UPDATE MAY 6, 2025
The cybersecurity professional accused of installing spyware on SSM St. Anthony Hospital last summer confirmed on LinkedIn key details of the drama.
Jeffrey Bowie took the unusual step of addressing the accusations publicly in a LinkedIn post, reports the Register. While contesting some aspects of the allegations, he admitted to writing and executing software on the hospital’s computers. This software reportedly captured a screenshot every 20 minutes and sent it to a remote host.
According to Bowie, the code was developed “on the fly” using PowerShell on a guest computer in a waiting area, not on a staff machine. He further claimed that while wiggling the mouse on a hospital staff PC, he discovered the workstation was logged in with access to sensitive patient medical records. He stated that he refrained from accessing this system further, though he acknowledged deploying surveillance code on the guest computer.
Bowie’s LinkedIn posts also included his explanations for the incident. He attributed his actions to being “in and out of psychosis” at the time. He claimed that paranoia stemming from an IT security breach at a hospital within the SSM Health network, combined with his mental health struggles and mishandled treatment, led to his fear that personal and sensitive information was unsafe.
While Bowie acknowledged his mental health issues contributed to the situation, he also admitted, “This doesn’t excuse what happened,” but asserted that it was important to “add context to the matter.”
The public revelations on LinkedIn have only added to the intrigue surrounding the case. Bowie has claimed that media coverage of the incident has defamed him, leading to reputational damage and business losses exceeding $12,000. He maintains that his actions were not malicious but driven by anxiety and perceived threats to data security.
Nonetheless, Bowie now faces serious legal consequences.
ORIGINAL APRIL 22, 2025 ARTICLE:
OKLAHOMA CITY, Okla. – The CEO of an Edmond-based cybersecurity company has been arrested for allegedly carrying out a cyberattack on SSM St. Anthony Hospital last summer. The suspect, identified as Jeffrey Bowie, allegedly installed malware software on a hospital computer, triggering concerns about patient data security.
According to investigators, the incident occurred on August 6, 2024, when Bowie entered St. Anthony Hospital and attempted to access multiple offices. Security camera footage reportedly captured him wandering around the facility and eventually accessing two computers, one of which was for employee use only.

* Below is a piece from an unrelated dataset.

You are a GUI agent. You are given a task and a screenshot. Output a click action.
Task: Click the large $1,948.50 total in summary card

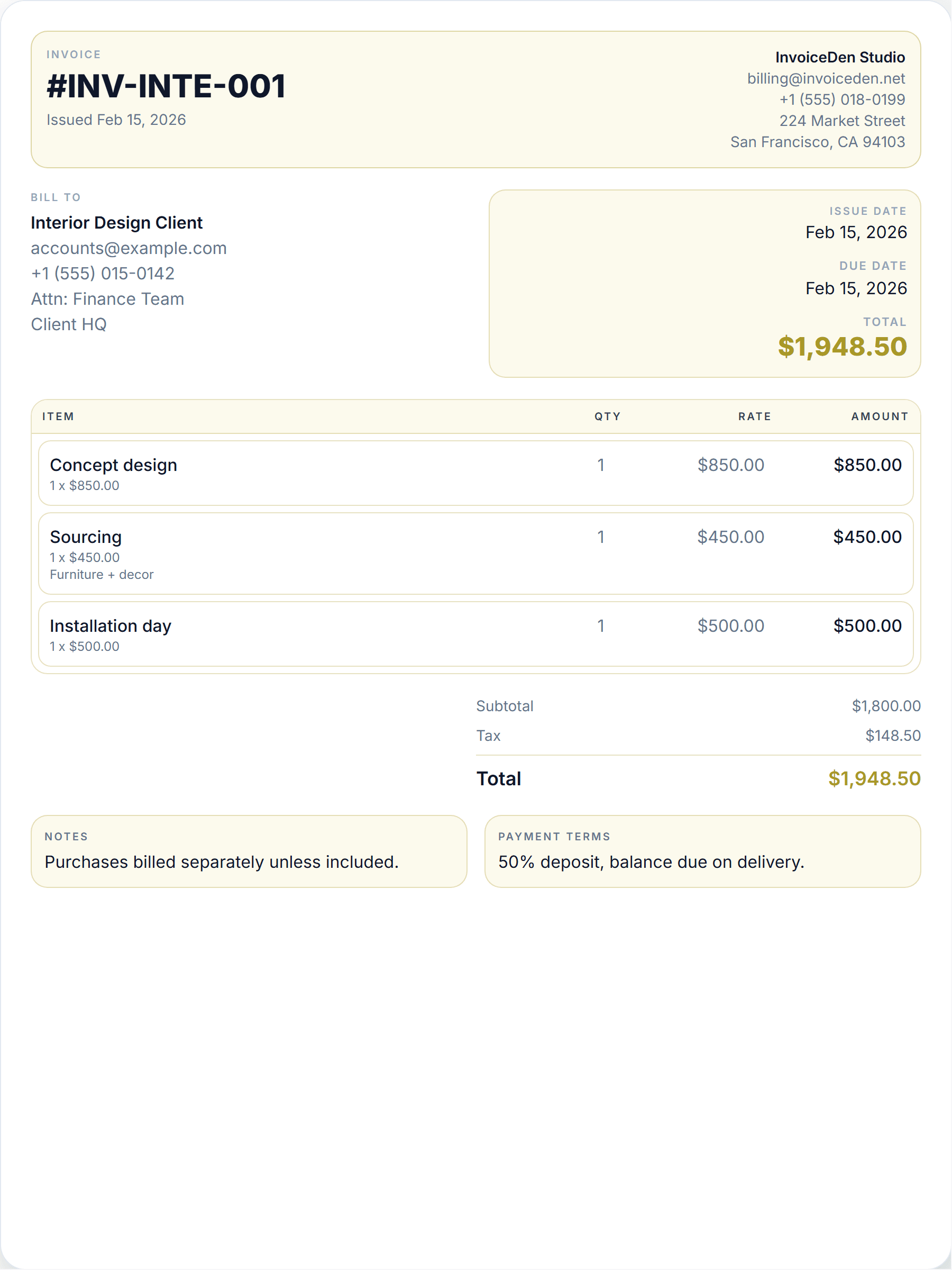842,346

Related Article: Maryland Pharmacist Accused of Decade-Long Cyber-Voyeurism Campaign at UMMC
Authorities claim that within a span of 10 minutes, Bowie installed malware capable of taking screenshots every 20 minutes and sending them to an external IP address, reports KOCO. When approached by a hospital employee, Bowie allegedly claimed he had a family member in surgery and needed to use the computer.
Hospital Conducts Forensic Review, Finds Malware
A forensic review conducted by the hospital revealed evidence of the malware. However, SSM St. Anthony Hospital has confirmed that no patient data was accessed during the breach.
Bowie is the CEO of a cybersecurity company that specializes in acting like hackers to identify potential security vulnerabilities. While this practice is legitimate within the industry, authorities allege in this instance he crossed the line by installing harmful malicious software.
An arrest warrant for Bowie was issued, and Oklahoma City police arrested him on April 14. He is now facing two counts of violating the Oklahoma Computer Crimes Act.
SSM Health released the following statement regarding the incident, reports News9:
Related Article: Why You Should be Using Red Teams to Enhance Hospital Security
“On August 6, 2024, an unauthorized individual was identified accessing a hospital computer in an alleged attempt to install malware. The protection of data and the integrity of our systems are top priorities. Due to precautions in place, the issue was addressed immediately, and no patient information was accessed. We worked closely with law enforcement during the investigation.”